Antlaşmaya göre öne çıkan maddelerini ele alacak olursak;
12.madde,15.madde,16.madde,20.madde ve 23.maddelerde söz konusu; şark meselesinden Orta Asya sınırına, ege ve Akdeniz ile birlikte Kıbrıs, İtalya ve boğazlar sorunları mutabakatlara varılmıştır. Maddelere göre antlaşma da tam metin esasına, 12 ve 15. Madde esaslarına göre; “Asya kıyısından üç milden az bir uzaklıkta bulunan adaları Türk egemenliğine” terk edilerek, Ege’de Türkiye’yi sahil şeridine mahkûm bırakılıyor, 12 adalardan İtalya yararına vazgeçiyordu. Antlaşmanın 16. Maddesi ise, Türk tarafının “barış” arzusunun aciliyetini göstermesi bakımından garip bir hüküm taşıyor; buna göre Türkiye bu anlaşmada belirtilen sınırlar dışında bulunan topraklar üzerindeki ya da bu topraklara ilişkin olarak, her türlü haklarıyla sıfatlarından ve egemenliği iş bu anlaşmayla tanınmış adalardan başka, bütün öteki adalar üzerindeki haklarından ve sıfatlardan vazgeçmiş olduğunu” kabul ediyordu.

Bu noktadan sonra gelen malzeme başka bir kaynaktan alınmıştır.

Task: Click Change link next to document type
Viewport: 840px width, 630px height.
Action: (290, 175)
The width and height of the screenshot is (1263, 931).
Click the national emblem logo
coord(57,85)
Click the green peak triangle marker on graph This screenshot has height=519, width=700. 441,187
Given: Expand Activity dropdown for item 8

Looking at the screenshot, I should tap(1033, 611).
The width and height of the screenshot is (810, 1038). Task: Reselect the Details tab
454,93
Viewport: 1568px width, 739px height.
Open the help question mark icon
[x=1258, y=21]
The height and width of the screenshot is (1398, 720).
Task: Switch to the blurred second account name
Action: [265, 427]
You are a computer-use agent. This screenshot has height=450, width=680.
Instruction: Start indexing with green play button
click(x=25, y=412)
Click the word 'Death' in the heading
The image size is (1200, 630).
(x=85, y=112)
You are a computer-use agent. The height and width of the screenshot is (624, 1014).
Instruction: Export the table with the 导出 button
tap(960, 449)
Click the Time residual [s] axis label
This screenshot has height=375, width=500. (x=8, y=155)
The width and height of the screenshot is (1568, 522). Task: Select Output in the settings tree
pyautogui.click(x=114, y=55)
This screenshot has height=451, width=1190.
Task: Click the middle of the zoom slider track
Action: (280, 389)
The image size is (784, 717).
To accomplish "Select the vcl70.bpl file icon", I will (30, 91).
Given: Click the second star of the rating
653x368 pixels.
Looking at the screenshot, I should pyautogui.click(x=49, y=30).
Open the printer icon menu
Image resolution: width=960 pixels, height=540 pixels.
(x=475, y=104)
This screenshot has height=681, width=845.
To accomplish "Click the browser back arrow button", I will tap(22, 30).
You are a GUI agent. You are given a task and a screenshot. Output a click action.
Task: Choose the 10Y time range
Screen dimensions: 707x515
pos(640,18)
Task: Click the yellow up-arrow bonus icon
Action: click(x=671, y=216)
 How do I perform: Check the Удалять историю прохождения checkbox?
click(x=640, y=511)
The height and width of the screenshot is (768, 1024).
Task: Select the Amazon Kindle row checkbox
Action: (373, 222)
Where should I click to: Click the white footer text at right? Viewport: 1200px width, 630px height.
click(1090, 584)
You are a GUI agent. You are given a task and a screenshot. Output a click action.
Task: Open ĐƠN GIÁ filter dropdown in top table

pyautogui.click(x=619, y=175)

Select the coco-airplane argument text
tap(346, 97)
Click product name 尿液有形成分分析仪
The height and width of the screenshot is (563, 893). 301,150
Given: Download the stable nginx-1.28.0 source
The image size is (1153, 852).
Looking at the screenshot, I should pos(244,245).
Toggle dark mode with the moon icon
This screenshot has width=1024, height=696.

20. Madde de ise Türkiye, Kıbrıs’ın İngiltere’ye katıldığını tanıyordu. 23. Madde ile Boğazlar üzerinde “geçiş serbestisi” tavizini kabul ediyordu. Bu sonuçlardan ve maddelerden yola çıkacak olursak nihayetinde Lozan’dan memnun olan ülke İngiltere’ydi. Kitaba göre sonuç esasında Türkiye’nin hedefinde olan sonuçlara ulaştığı belirtiliyor. Diğer müttefikler ve Türkiye açısından tarafları memnun eden bir antlaşma olarak tarihe geçiyor.
Bunu geniş olarak ele alan yazar vurgu yaptığı noktalar şunlardır; “Konferans içeriye olduğu kadar dışarıya atılan bir adımdı. Batı’ya karşı da Türk siyasetinde temel kaymanın ilk adımlarından biriydi. Bir nevi Türkiye’nin dünyadaki yeni rolünü böylece tanımlamış oldu. Antlaşma da Misak-ı Milli koşulları doğrultusunda eski Osmanlı topraklarındaki Türk nüfuzuna son vermek suretiyle bu toprakların kaderini belirlemiştir.’’ Osmanlı topraklarında İngiliz etkisini yerleştirme sürecinde olan İngiltere, önemli bir dönüm noktasıyla karşı karşıya kalmıştır. Sevres ve Lozan’ı karşılaştıracak olursak, İngilizlerin siyasal bir yenilgiye uğradıkları fakat sonucunda pek de bir şey kaybettiklerini söylemek yanlış olmayacaktır. Lozan’dan sonra genelde çıkarlarını korumayı başarmışlardır. Ve bunun diğer bir yandan Ortadoğu’da büyük bölümünde denetimlerini sağlamaya devam etmişlerdir. Türkiye açısından bakacak olursak İngiltere üzerinde diplomasinin derin amaçlarını yıktı diyemeyiz. İngiltere, yukarıda da bahsettiğimiz maddelerde de geçen (15-23 arası) boğazların uluslararasılaştırıldığı, Musul sorununu dışarıda bırakarak en sonunda ise Irak’a verilmesiyle sonuçlandığını görüyoruz. Lozan konferansı Ortadoğu’nun kaderinden bakacak olursak tamamıyla bir dönüm noktası olmuştur. Yeni bir sistem içinde yer alan Türkiye adeta yeni bir haritayı meydana getirmiştir, yeni bir coğrafyada kendini bulmuştur. Türkiye ve İngiltere bu yeni dönemlerinde ilişkilerinde yeni rollerine bürünmeye başlamışlardır.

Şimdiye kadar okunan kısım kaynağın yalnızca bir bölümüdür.